- _Task statement_: Output a character-exact copy of the data, images removed.

- _Exercise materials_:
____

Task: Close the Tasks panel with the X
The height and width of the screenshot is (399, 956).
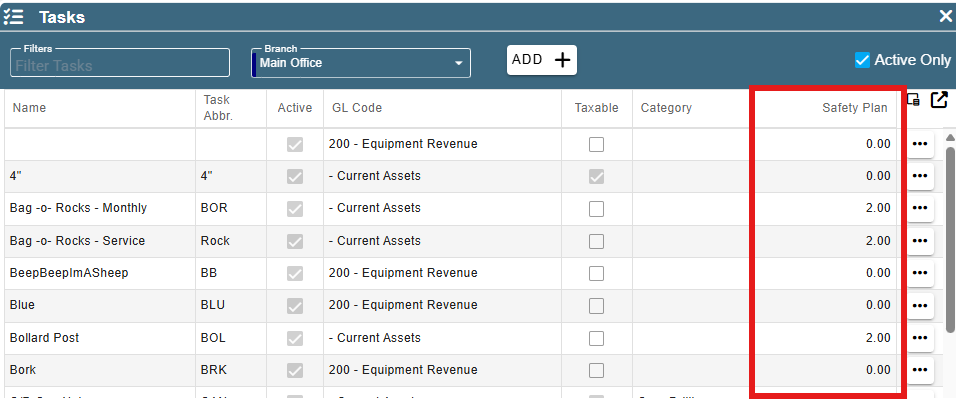Action: tap(945, 17)
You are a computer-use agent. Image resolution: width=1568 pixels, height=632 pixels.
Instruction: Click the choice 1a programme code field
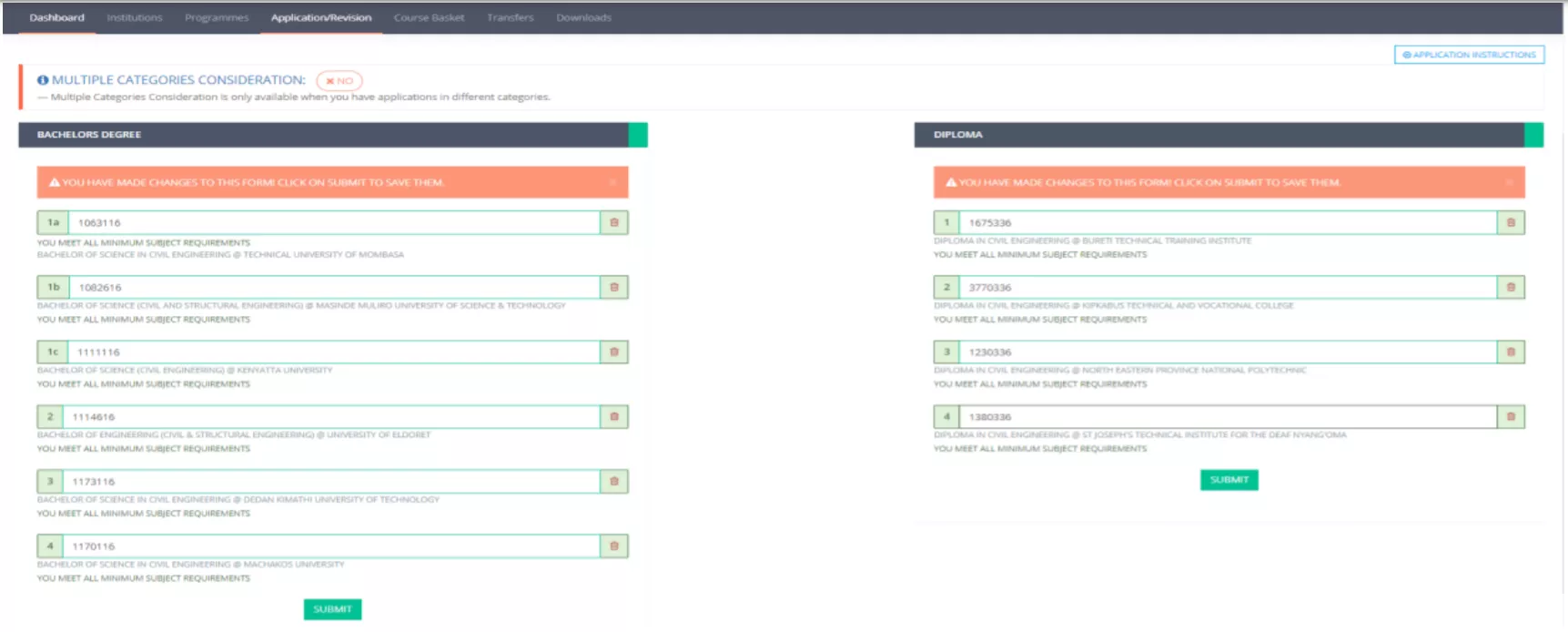(334, 222)
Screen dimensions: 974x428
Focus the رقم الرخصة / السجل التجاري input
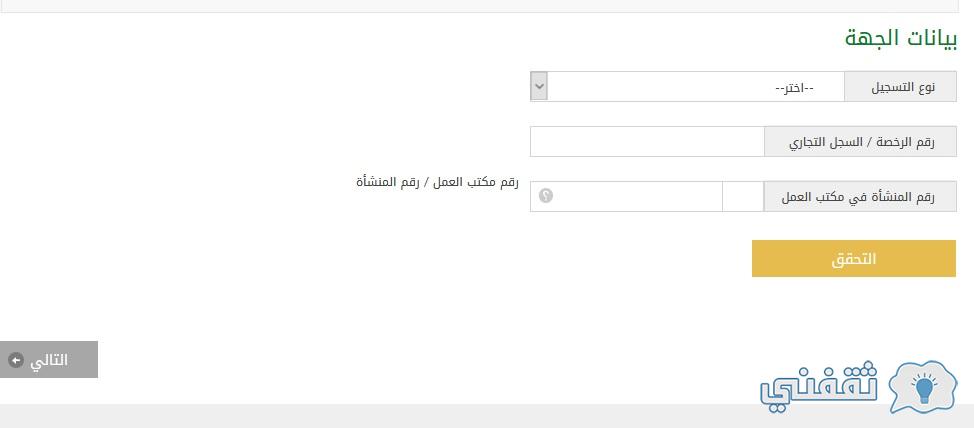[x=647, y=142]
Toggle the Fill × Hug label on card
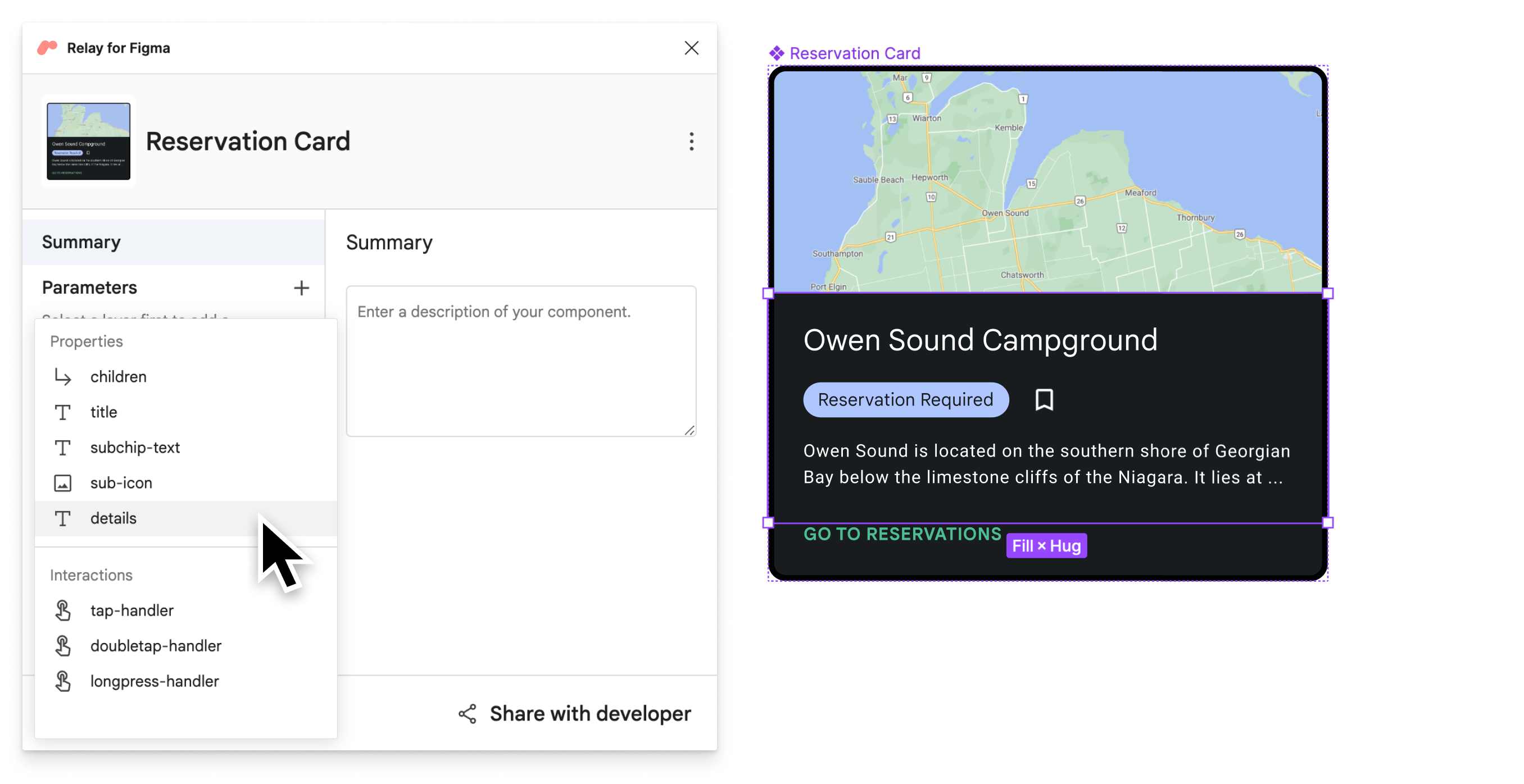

____

- _Task solution_:
Task: Close the Tasks panel with the X
The height and width of the screenshot is (399, 956).
Action: tap(945, 17)
You are a computer-use agent. Image resolution: width=1568 pixels, height=632 pixels.
Instruction: Click the choice 1a programme code field
(334, 222)
Screen dimensions: 974x428
Focus the رقم الرخصة / السجل التجاري input
[x=647, y=142]
Toggle the Fill × Hug label on card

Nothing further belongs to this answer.